Sekda Supriyanto "Ngamuk" Soal Kebersihan: Jangan Bersih Cuma Pas Ada Kunjungan

Sekda Supriyanto "Ngamuk" Soal Kebersihan: Jangan Bersih Cuma Pas Ada Kunjungan

LAMPUNG SELATAN – Sekretaris Daerah (Sekda) Lampung Selatan, Supriyanto, memberikan peringatan keras kepada seluruh instansi pemerintah. Dalam sidak maraton di sejumlah fasilitas publik, Selasa (28/4/2026), ia menegaskan bahwa kebersihan lingkungan bukan panggung sandiwara yang hanya dipoles saat ada kunjungan pejabat, melainkan harga mati yang wajib jadi budaya. 

Didampingi jajaran pejabat teras, mulai dari Staf Ahli hingga Kepala Dinas, Sekda Supriyanto menguliti kesiapan Puskesmas Way Urang dan SD Negeri 3 Way Urang. Tak main-main, titik-titik ini masuk dalam radar Program Lampung Selatan HELAU besutan Bupati Radityo Egi Pratama.
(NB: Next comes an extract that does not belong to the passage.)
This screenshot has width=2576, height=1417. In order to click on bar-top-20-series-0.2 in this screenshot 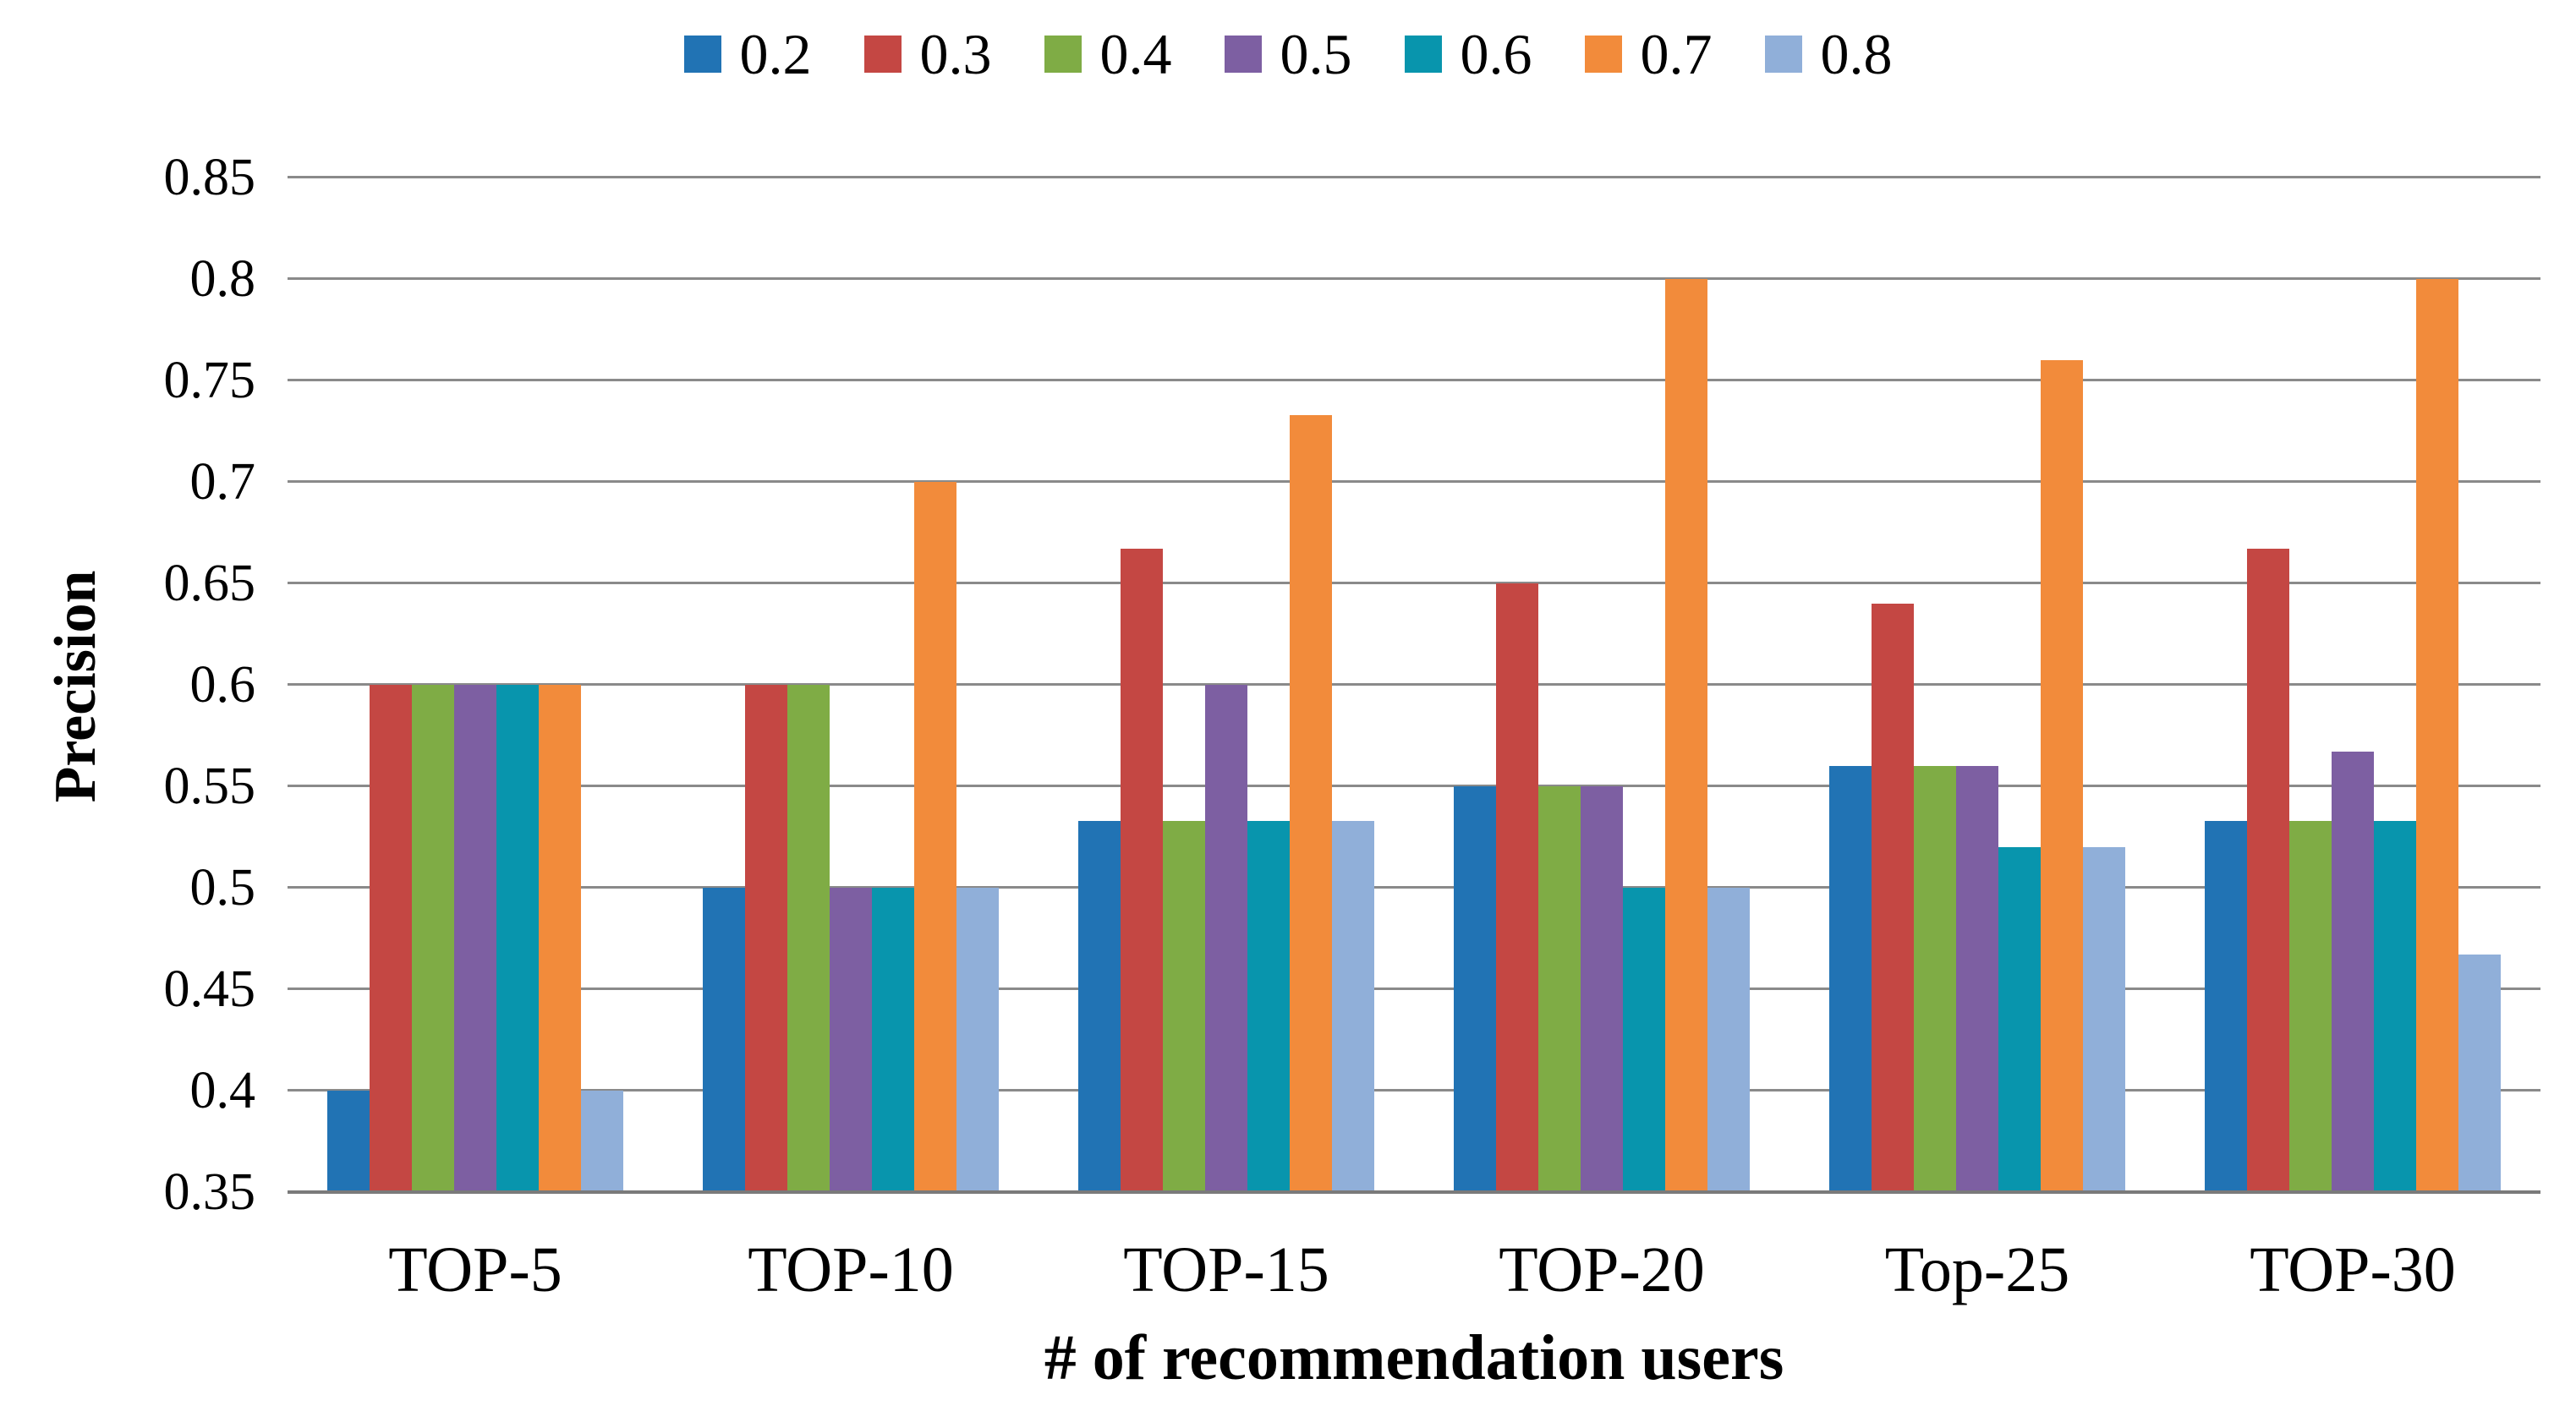, I will do `click(1475, 989)`.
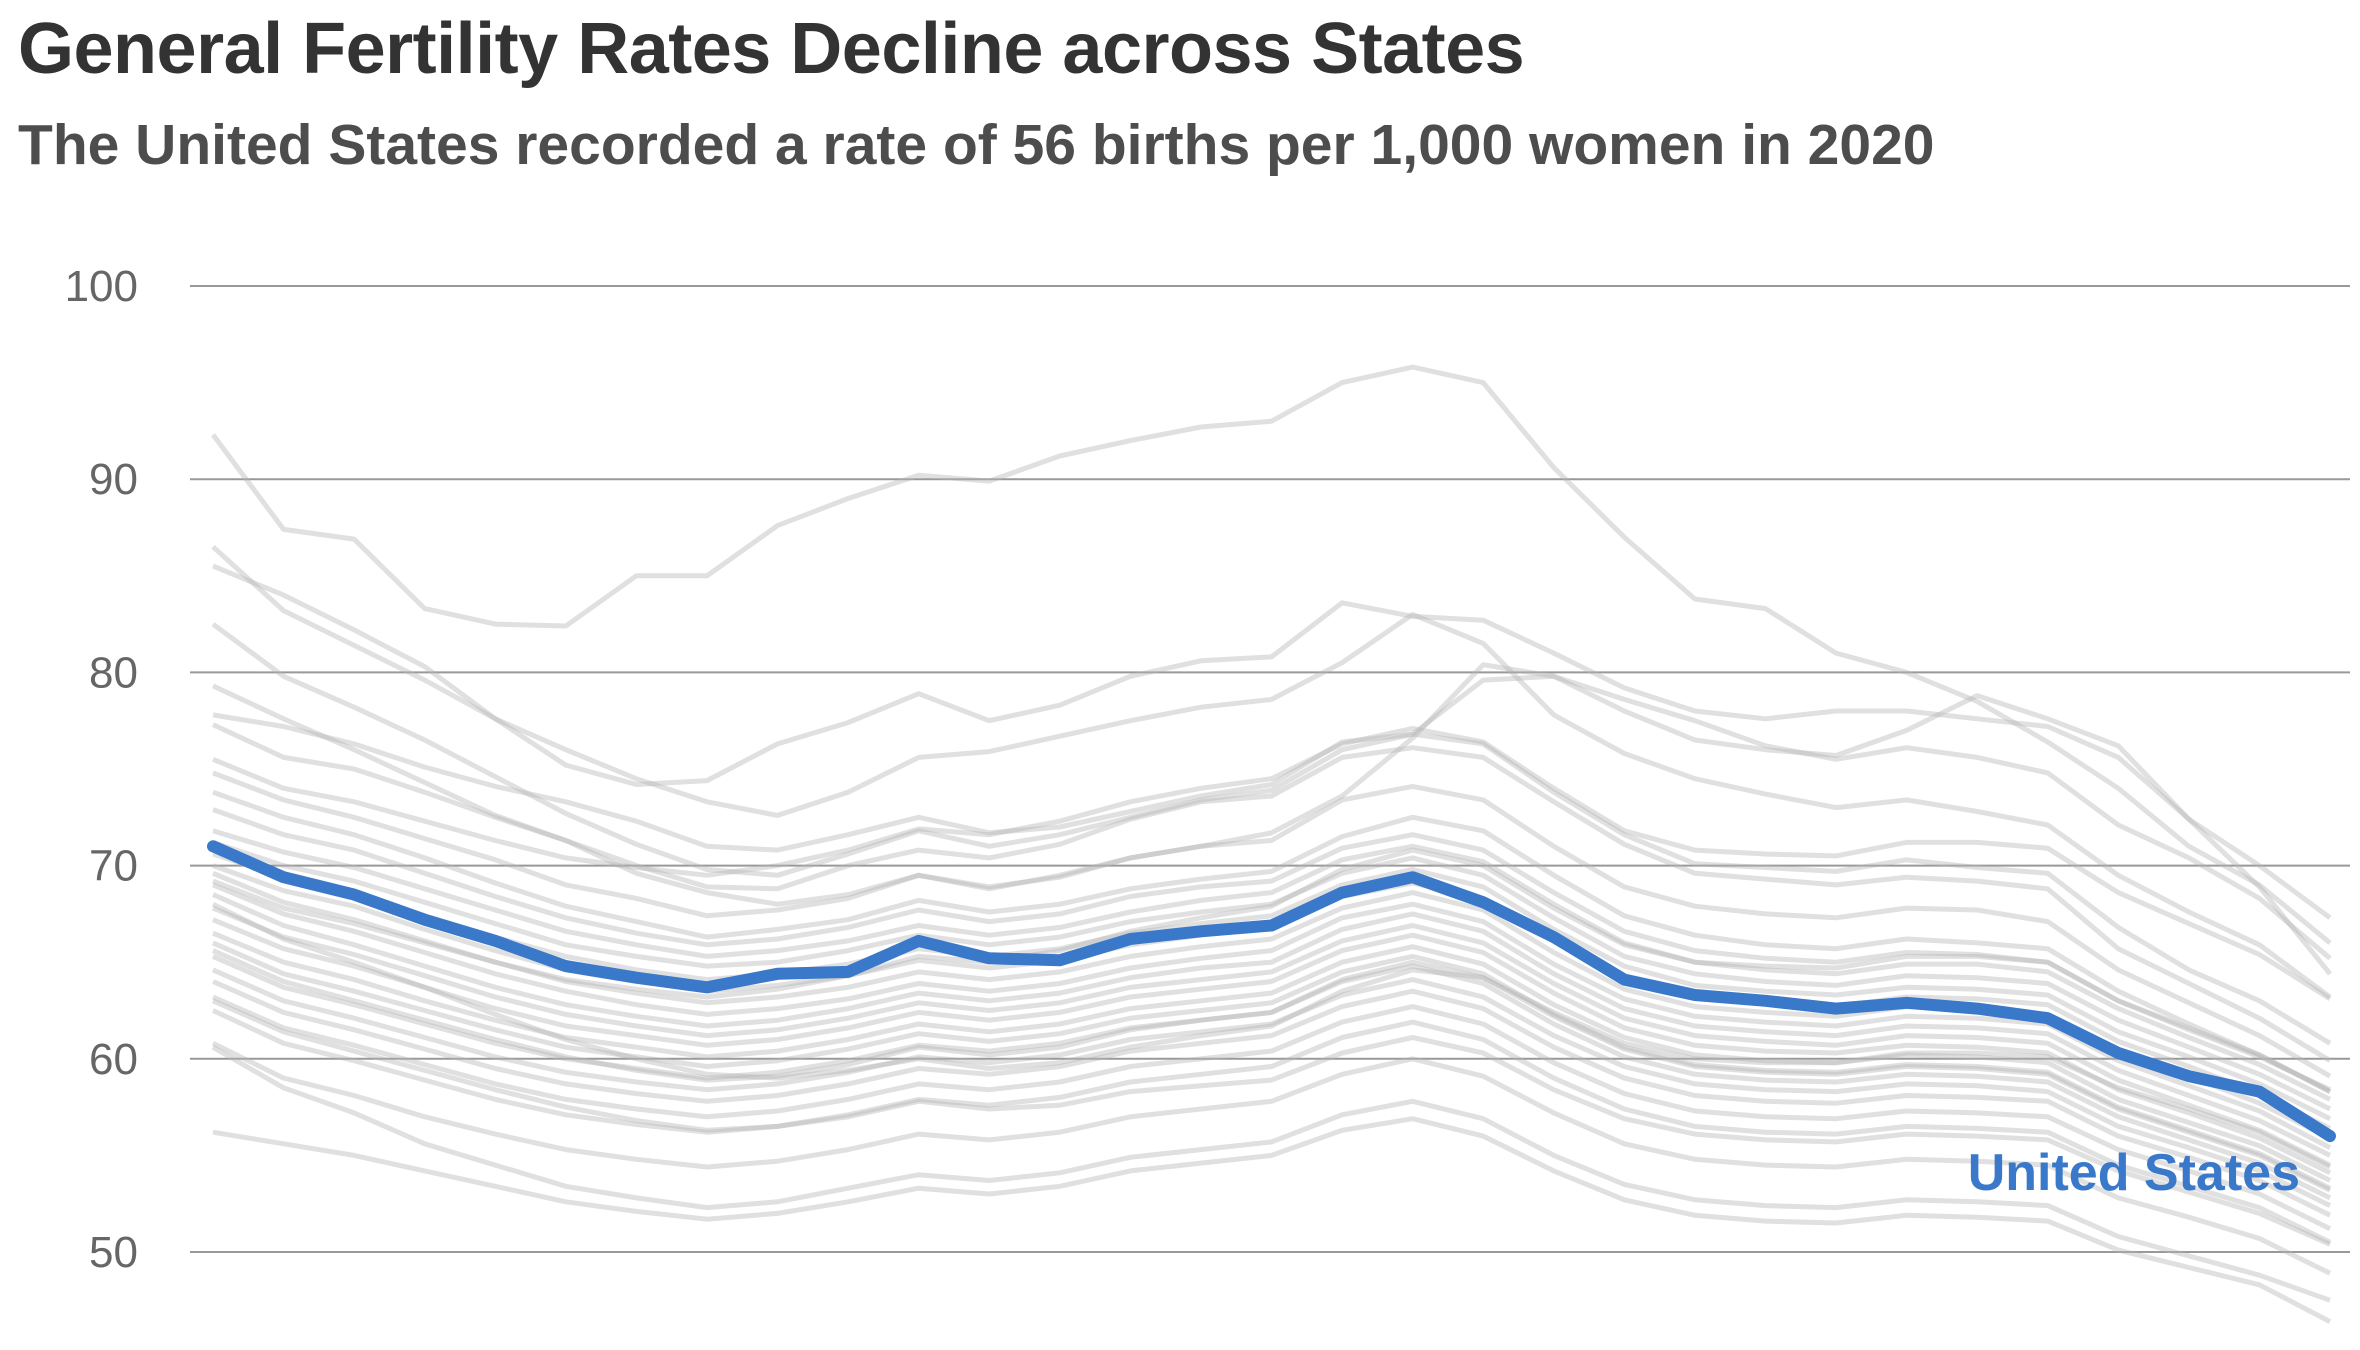 The width and height of the screenshot is (2360, 1350). Describe the element at coordinates (2134, 1173) in the screenshot. I see `united-states-label: United States` at that location.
"Ingat, lokasi ini akan dinilai setiap hari Senin, seminggu sekali, Jangan coba-coba bersih hanya karena saya datang. Kebersihan harus konsisten" tegas Supriyanto dengan nada bicara penuh penekanan.

Bukan sekadar formalitas, Sekda memelototi setiap sudut area publik. Standar "HELAU" yang ia tuntut meliputi:

Detail Ruangan: Kamar mandi, teras, hingga halaman harus kinclong.

Drainase: Saluran air (siring) tidak boleh ada sampah yang menyumbat.

Sampah: Pengelolaan harus tuntas di tempat, bukan cuma pindah lokasi tapi tetap mencemari.

Sekda Supriyanto juga memberikan instruksi "pedas" terkait penghijauan. Ia melarang keras penggunaan bahan kimia untuk membasmi rumput karena merusak tanah.

"Gunakan cara manual, Jangan malas! Tanah harus tetap sehat agar lingkungan asri," serunya. Ia juga mewanti-wanti agar tidak ada lagi aksi tebang pohon sembarangan demi estetika instan.

Dalam upaya melibatkan rakyat, Supriyanto meminta anak buahnya berhenti menggunakan istilah teknis yang membingungkan.

"Jangan cuma pakai bahasa organik atau non-organik. Pakai bahasa yang dimengerti rakyat. Edukasi mereka soal sampah dengan cara yang membumi," Tegasnya.

Sidak ini menjadi sinyal kuat bahwa Program Lampung Selatan HELAU bukan sekadar pajangan administratif, melainkan revolusi perilaku untuk menciptakan Bumi Khagom Mufakat yang bersih, sehat, dan berkelanjutan. Pejabat yang lalai, Siap-siap kena evaluasi setiap pekan.